プロローグ:関係性から生まれるもの
2019年より山形で続く、“障害のある人たちの表現(=「きざし」)とそれに寄り添う「まなざし」に焦点をあてた”公募展「きざしとまなざし」。武田和恵さんは、その舞台裏を担うひとりだ。各地の福祉施設や個人を訪ねては、表現活動の現況について聞き取りを重ねている。
「きざしとまなざし」。たとえば、こんなことがあったという。ある福祉施設では、備品を毎日のように駐車場に並べる人がいた。もちろん、利用したい人からすれば困ってしまう。しかし、スタッフはその行為に戸惑いながらも、「なぜだろう?」という自身の素直な視点に立ち、 写真を撮って記録を続けた。“いたずら”のような営みの蓄積に、その人の意思の表れを汲み取ったのだ。
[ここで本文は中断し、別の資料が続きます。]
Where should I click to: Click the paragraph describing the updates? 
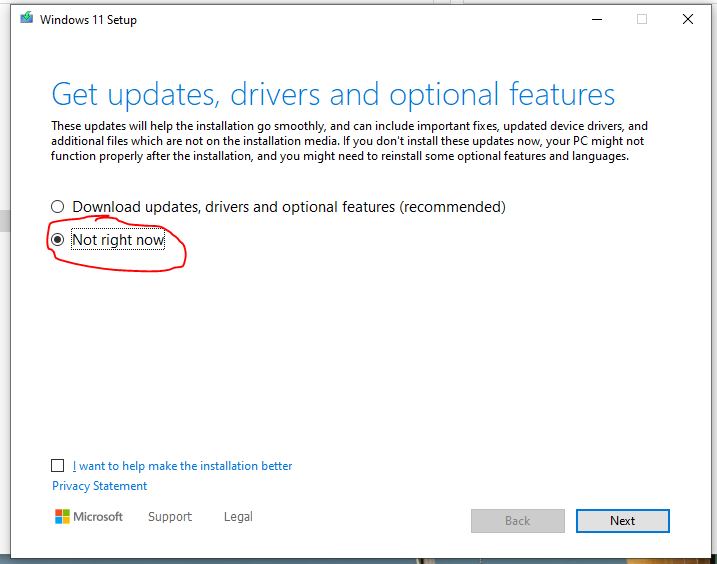350,141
「問題行動だと見なされるような行為も、とらえ方を変えれば、ものを創造する芸術活動なのかもしれない。だから、『きざしとまなざし』展では、そんな関係性から生まれてくる、表現の“きざし”を紹介しているんです」と武田さんは言う。
愛と幸せに満ちた、 穏やかな世界に生きる
山形市から車で30分ほど北上した寒河江(さがえ)市。最初に訪ねたのは、社会福祉法人さくらんぼ共生会〈さくらんぼ共生園〉だ。
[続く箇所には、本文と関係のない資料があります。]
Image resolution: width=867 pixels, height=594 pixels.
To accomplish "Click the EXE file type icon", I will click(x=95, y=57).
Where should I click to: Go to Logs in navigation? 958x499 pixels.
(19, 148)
朝の10時頃。アトリエでは、カラフルなペンを手にもくもくと絵を描く人、干したどくだみの葉をパックに詰める人、 みんなに声を掛けながら歩きまわる人……と、それぞれが思い思いに過ごし、おおらかな時間が流れていた。
「のびのびとした雰囲気、いいでしょう。ここは一人ひとりのやりたいことを尊重していて。自由なあり方を認め合う姿勢を、大事にしている施設なんだよね」と、武田さんがそっと教えてくれる。そして、そのなかに、ひときわ鮮やかな色の衣服に身を包んだ、荒木恵二さんの姿があった。
「恵二さんはとてもおしゃれで、持ち物も可愛らしいんです。食事のときには、お花をテーブルに飾ったり」と、スタッフの近藤柚子さんは話す。挨拶してまもなく、恵二さんは自分で装飾したかばんや愛用しているポーチを棚から取り出し、次々に見せてくれた。たしかにどれもハートやキャラクターのモチーフ、ピンクの色合いにあふれている。
いつも描いているという絵の制作も覗かせてもらう。柔らかな点線、また颯爽(さっそう)とした線が織りなす輪郭。次第に現れるのは、女性と男性が並んだシーンだ。「何を描いたんですか?」と尋ねると、恵二さんは「婚約者」と言う。聞くと、18歳の頃に出会った想い人で、今はお互い遠くに暮らしているが、いずれ一緒になる予定なのだそうだ。
「婚約者の方の存在も、恵二さんがものをつくる原動力のひとつなのかなと思います。私は『あなたとは結婚できない』 と、6回も振られているんですよ」と言って、近藤さんは微笑む。
恵二さんが〈さくらんぼ共生園〉に通いはじめたのは約10年前。それまでは木工を行う男性の多い事業所に所属し、服装もシャツにズボンとシンプルだったそう。 しかし、絵を描くようになると、ハートのモチーフがしばしば見られるように。そして、おしゃれ好きな利用者の方からも刺激を受け、次第に独自のファッションが生き生きと花開いていった。
「恵二さんは、愛や幸せに満ちた穏やかな世界観を、絵に描いたり身にまとったりすることで、体現しているのかもしれないね」と武田さん。憧れを大切に抱く恵二さんの“ありのまま”を、近藤さんは信じ、支えている。